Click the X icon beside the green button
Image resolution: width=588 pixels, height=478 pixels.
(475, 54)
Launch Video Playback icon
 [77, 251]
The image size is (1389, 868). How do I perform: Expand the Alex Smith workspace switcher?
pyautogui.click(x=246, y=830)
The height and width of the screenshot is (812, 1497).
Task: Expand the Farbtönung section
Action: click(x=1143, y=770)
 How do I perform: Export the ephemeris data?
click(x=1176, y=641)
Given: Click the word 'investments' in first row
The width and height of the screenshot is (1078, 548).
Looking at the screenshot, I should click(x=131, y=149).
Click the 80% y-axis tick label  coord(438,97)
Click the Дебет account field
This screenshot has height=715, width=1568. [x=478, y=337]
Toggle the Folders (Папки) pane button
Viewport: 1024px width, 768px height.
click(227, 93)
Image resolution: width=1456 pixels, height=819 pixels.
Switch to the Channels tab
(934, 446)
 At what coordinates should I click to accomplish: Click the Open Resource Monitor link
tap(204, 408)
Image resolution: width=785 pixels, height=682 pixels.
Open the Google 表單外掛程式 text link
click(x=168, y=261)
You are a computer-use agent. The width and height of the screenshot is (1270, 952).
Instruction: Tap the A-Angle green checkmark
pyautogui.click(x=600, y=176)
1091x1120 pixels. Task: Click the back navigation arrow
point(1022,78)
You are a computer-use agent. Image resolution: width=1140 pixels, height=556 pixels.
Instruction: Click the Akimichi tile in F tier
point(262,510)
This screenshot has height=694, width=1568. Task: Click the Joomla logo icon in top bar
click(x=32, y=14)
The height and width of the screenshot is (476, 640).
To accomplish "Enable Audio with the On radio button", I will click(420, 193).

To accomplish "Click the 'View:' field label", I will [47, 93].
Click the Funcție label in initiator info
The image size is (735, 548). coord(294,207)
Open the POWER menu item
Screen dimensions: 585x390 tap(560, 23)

* **YOUR TASK**:
Rewrite the lines from the one containing "You are a computer-use agent. The" through the one containing "point(1022,78)", swapping "checkmark" for "check mark" and keeping everything else the same. Give only those lines.

* **SOLUTION FOR THIS EXERCISE**:
You are a computer-use agent. The width and height of the screenshot is (1270, 952).
Instruction: Tap the A-Angle green check mark
pyautogui.click(x=600, y=176)
1091x1120 pixels. Task: Click the back navigation arrow
point(1022,78)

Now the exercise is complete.